Dans la foulée, Grace Mugabe a aussi informé les autorités sud-africaines de sa présence au sommet de la Communauté de développement des pays d’Afrique australe auquel son époux doit participer ce week-end à Pretoria, selon le ministère. Robert Mugabe a d’ailleurs quitté dès mercredi soir sa capitale Harare pour Pretoria en vue de cette réunion, a rapporté la télévision nationale zimbabwéenne, sans mentionner l’affaire impliquant sa femme.

Grace Mugabe se trouvait en Afrique du Sud pour faire soigner une blessure au pied, selon les médias de son pays. Comme son mari, elle se rend parfois à l’étranger pour des raisons médicales, les services de santé de son pays étant en pleine déliquescence.

Cette affaire, qui a débuté comme un simple fait divers, menace de perturber les relations traditionnellement bonnes entre l’Afrique du Sud et son voisin.

"Les citoyens étrangers doivent comprendre qu’ils ont des responsabilités, surtout ceux qui ont des passeports diplomatiques. Je ne peux pas me rendre au Zimbabwe, tabasser quelqu’un et attendre que l’affaire disparaisse", a déclaré mardi le ministre sud-africain de la Police Fikile Mbalula.

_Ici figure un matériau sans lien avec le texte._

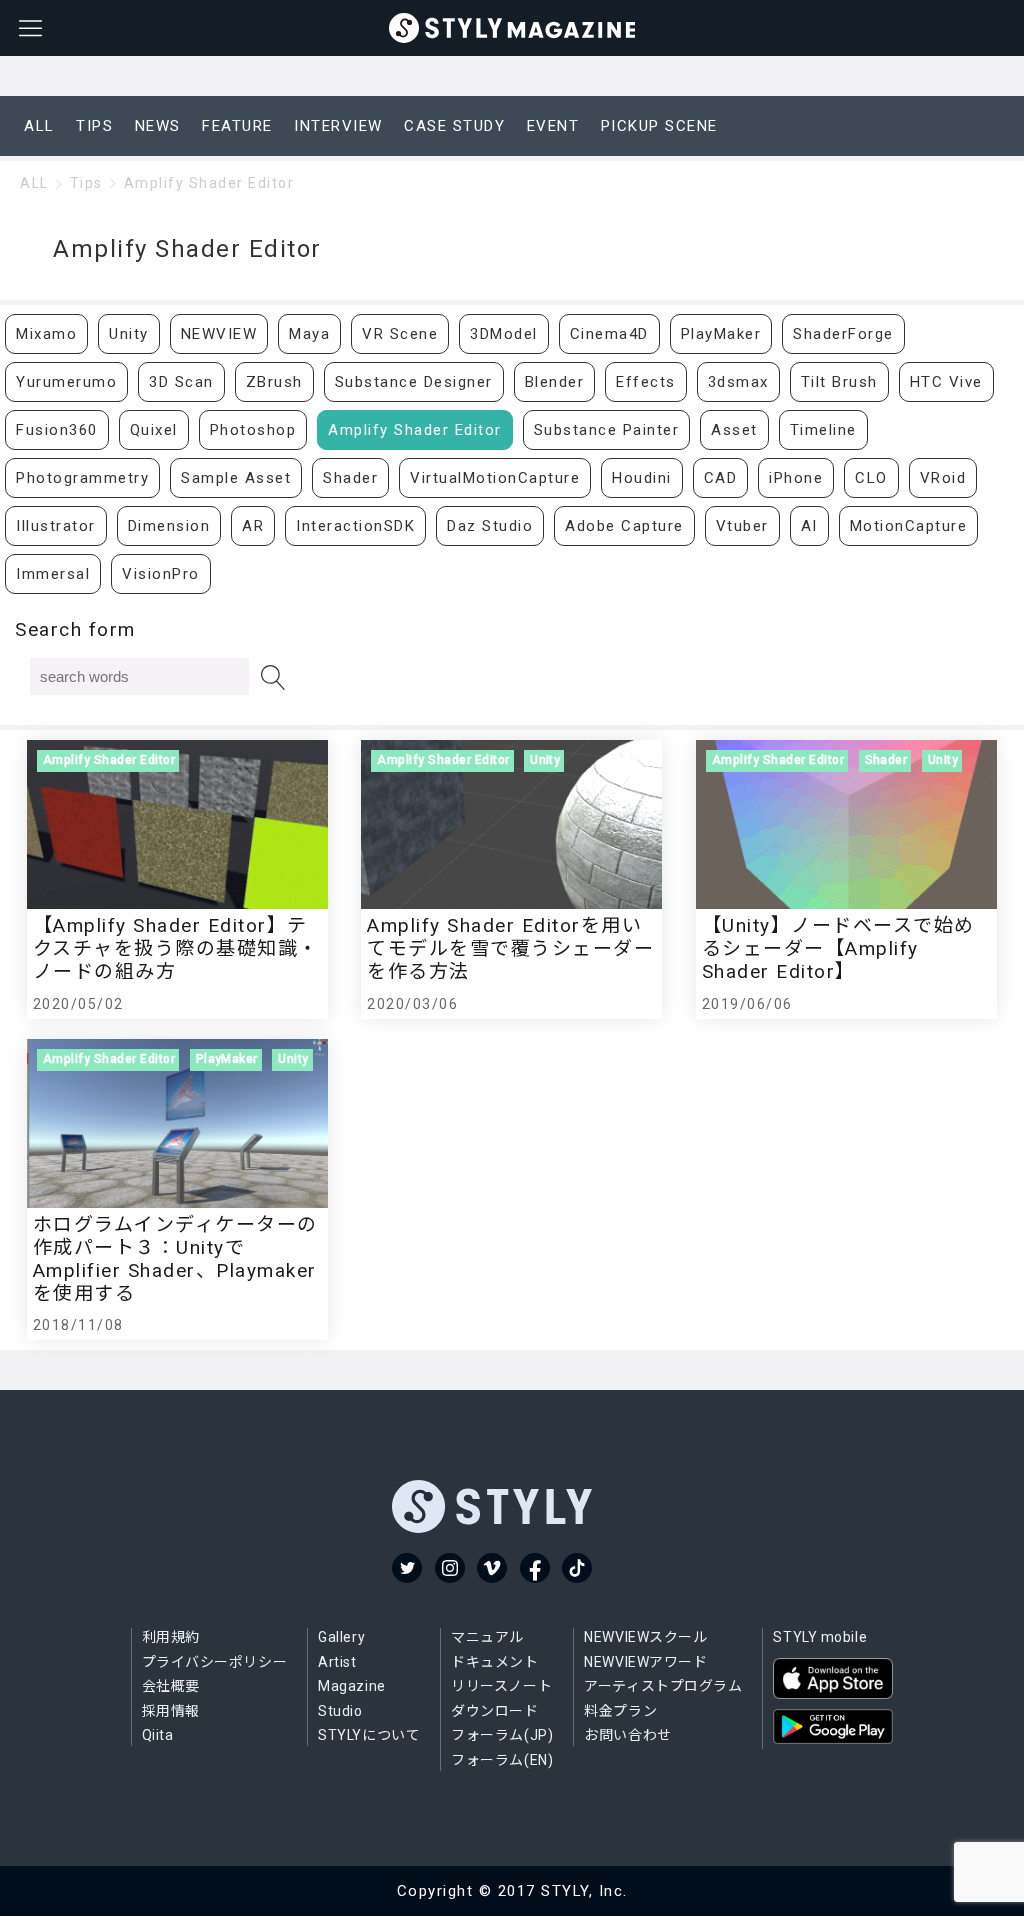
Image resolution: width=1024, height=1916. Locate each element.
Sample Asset (236, 478)
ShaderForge (843, 334)
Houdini (642, 478)
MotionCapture (909, 526)
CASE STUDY (454, 126)
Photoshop (253, 430)
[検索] (273, 677)
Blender (555, 382)
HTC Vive (946, 382)
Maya (309, 334)
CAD (721, 478)
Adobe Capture (624, 526)
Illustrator (56, 526)
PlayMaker (721, 334)
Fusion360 (57, 430)
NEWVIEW (219, 334)
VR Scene (400, 334)
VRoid (943, 478)
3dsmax (738, 382)
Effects (646, 382)
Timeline (823, 430)
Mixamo (46, 334)
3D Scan (181, 382)
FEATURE (237, 126)
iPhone (796, 478)
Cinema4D (609, 334)
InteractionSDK (355, 526)
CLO (871, 478)
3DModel (504, 334)
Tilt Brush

Cette affaire entache un peu plus l’image déjà très controversée de la première dame. Mariée au président zimbabwéen depuis 1996, elle est régulièrement épinglée pour son goût pour les vêtements de luxe, les voyages et son implication supposée dans des scandales de corruption dans un pays plombé par une grave crise économique.

Future présidente ?

De plus en plus impliquée dans les affaires politiques du pays, Grace Mugabe est présidente de la ligue des femmes de la ZANU-PF, le parti au pouvoir au Zimbabwe. Elle est régulièrement présentée comme l’une des favorites pour succéder à son mari à la tête du Zimbabwe. Pour l’heure, Robert Mugabe, qui est à 93 ans le plus vieux dirigeant en exercice de la planète, n’a pas l’intention de céder sa place : il est d’ores et déjà candidat à sa propre succession pour les élections de 2018.H. Le. (avec AFP)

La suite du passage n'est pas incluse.